-- From The New Mathematics and an Old Culture: A Study of Learning Among the Kpelle of Liberia by John Gay and Michael Cole

Educators, like politicians, seem keen on approaching issues in binary terms. Student driven curriculum or direct instruction, but never both. Phonics or whole language, but never both.

And oddly, memorization of knowledge or the ability to retrieve knowledge from references, but never both.

I say oddly because it is clear in any education there is some memorization going on. If nothing else to be able to read one needs to know the letters of the alphabet; this can be extended further to “basic” knowledge like locating one’s own country on a map*. Conversely not every fact can be memorized, and an ability to retrieve has always been essential (age of Google or not).
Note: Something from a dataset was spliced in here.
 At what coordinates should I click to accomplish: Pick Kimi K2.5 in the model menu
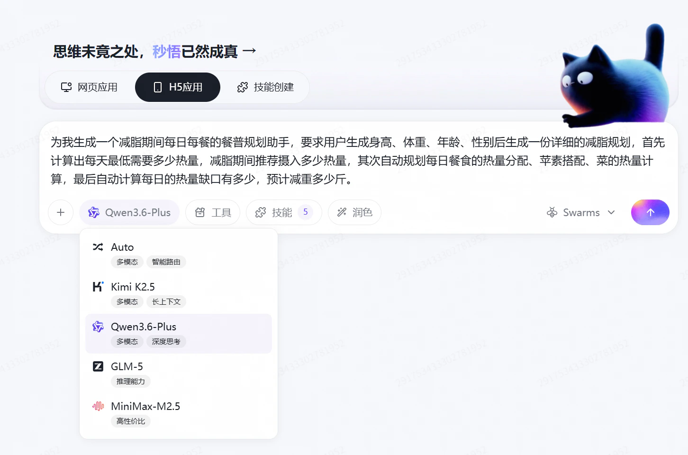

The real question then is more particular: where are the borders? Where is memorization meaningless and where is it helpful? These questions do not lend themselves to sweeping generalizations (as per the binary approach) and require painstaking trawling through content.

The issue can result in long digressions (that geography has always been on the chopping block due to atlases, whether all types of memorization can really be considered “rote”, or the right moment to relearn material**) but I’ll stick here with just mathematics.

Times Tables

Let me make very clear: having to use a calculator to multiply single digit numbers (say, 6 times 7) is impairment.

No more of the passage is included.